Personal Data Acquisition and Purpose
Develop and implement approaches to obtaining data subjects' consent, giving fair notice, acquiring personal data, and processing personal data fairly.
Improvement Planning
Practices-Outcomes-Metrics (POM)
Representative POMs are described for Personal Data Acquisition and Purpose at each level of maturity.
- 1Initial
- Practice
- Control personal data processing so that it is only processed for the specific purposes for which it was acquired.
- Outcome
- Privacy Impact assessments (if any) take place in an ad hoc manner.
- Practice
- Develop, document and utilize processes to manage consent, fair notice, and methods of acquisition.
- Outcome
- Basic checklist privacy Impact assessments are conducted on a default basis.
- Metric
- % personal data fields for which a privacy impact assessment has been completed.
- 2Basic
- Practice
- Control personal data processing so that it is only processed for the specific purposes for which it was acquired.
- Outcome
- Comprehensive privacy impact assessments are conducted on all new or change projects that touch personal data.
- Metric
- % personal data fields for which a privacy impact assessment has been completed.
- Practice
- Develop, document and utilize processes to manage consent, fair notice, and methods of acquisition.
- Outcomes
- All business as usual processes are evaluated through privacy impact assessments.

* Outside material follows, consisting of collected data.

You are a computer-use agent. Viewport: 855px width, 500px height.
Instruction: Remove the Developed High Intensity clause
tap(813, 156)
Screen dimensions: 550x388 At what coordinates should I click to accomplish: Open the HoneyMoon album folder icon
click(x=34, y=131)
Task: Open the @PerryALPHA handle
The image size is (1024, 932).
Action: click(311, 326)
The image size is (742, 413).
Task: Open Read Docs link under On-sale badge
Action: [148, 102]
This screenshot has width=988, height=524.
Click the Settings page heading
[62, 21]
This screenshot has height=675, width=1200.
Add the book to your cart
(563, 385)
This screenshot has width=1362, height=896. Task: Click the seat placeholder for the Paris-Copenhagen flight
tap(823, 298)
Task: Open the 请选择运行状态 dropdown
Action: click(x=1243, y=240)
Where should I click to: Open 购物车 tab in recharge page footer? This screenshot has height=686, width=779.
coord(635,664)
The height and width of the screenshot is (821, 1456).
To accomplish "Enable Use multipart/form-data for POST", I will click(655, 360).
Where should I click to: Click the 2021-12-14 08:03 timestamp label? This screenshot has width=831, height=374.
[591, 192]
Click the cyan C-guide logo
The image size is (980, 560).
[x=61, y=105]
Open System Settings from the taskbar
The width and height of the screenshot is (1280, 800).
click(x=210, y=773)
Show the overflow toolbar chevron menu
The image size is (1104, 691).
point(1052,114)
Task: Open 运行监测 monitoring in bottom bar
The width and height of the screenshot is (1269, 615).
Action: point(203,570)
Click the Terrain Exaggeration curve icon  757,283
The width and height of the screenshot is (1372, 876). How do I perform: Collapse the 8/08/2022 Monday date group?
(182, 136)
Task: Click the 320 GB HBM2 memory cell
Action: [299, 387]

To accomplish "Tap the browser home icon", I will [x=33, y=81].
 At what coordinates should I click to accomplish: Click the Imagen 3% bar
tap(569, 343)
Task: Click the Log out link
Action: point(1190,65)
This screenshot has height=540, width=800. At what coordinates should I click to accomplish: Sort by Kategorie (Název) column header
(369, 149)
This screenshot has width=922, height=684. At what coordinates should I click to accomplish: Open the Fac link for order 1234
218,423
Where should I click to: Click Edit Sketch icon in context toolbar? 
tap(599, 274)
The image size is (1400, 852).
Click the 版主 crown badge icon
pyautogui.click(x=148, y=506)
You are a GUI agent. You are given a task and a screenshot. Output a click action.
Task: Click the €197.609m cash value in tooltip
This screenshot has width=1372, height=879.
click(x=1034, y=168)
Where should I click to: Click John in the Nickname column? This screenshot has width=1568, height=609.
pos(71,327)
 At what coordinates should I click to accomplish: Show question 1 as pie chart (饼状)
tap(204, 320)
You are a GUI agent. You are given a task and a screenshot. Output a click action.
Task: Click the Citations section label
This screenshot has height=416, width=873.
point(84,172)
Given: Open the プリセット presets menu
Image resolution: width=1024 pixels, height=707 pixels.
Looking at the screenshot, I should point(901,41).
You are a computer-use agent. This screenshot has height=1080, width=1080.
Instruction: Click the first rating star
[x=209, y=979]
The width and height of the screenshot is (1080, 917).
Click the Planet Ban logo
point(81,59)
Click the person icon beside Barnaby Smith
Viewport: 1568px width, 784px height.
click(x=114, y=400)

- Privacy impact assessment process is regularly reviewed and improved.
- Metric
- % personal data fields for which a privacy impact assessment has been completed.
- 3Intermediate
- Practice
- Control personal data processing so that it is only processed for the specific purposes for which it was acquired.
- Outcomes
- All privacy impact assessments are continuously monitored and kept up to date with existing legislation.
- Automated notifications are issued in the event that a new data protection risk is identified with a current business as usual process.
- Metric
- % Privacy impact assessments that are continuously and where possible automatically monitored.
- Practice
- Develop, document and utilize processes to manage consent, fair notice, and methods of acquisition.
- Outcome
- Data classification guidelines are defined for personal and sensitive personal data but is typically ad hoc (if at all).
- 4Advanced
- Practice
- Control personal data processing so that it is only processed for the specific purposes for which it was acquired.
- Outcome
- Control measure guidance is appropriate to the sensitivity of the data.
- Metrics
- # data classifications in use.
- % data classifications with defined access controls.
- Practice
- Develop, document and utilize processes to manage consent, fair notice, and methods of acquisition.
- Outcome
- IT and business units work on jointly developing data, classification guidelines for all personal and sensitive personal data assets.
- Metrics
- # data classifications in use.
- % data classifications with defined access controls.
- 5Optimized
- Practice
- Control personal data processing so that it is only processed for the specific purposes for which it was acquired.
- Outcome
- Data protection and security classification guidelines are implemented and regularly improved enterprise-wide.
- Metrics
- # data classifications in use.
- % data classifications with defined access controls.
- Practice
- Develop, document and utilize processes to manage consent, fair notice, and methods of acquisition.
- Outcome
- Data protection and security classification guidelines are optimized for various data lifecycles.
- Metric
- # updates on best practice and regulatory guidelines on data classifications.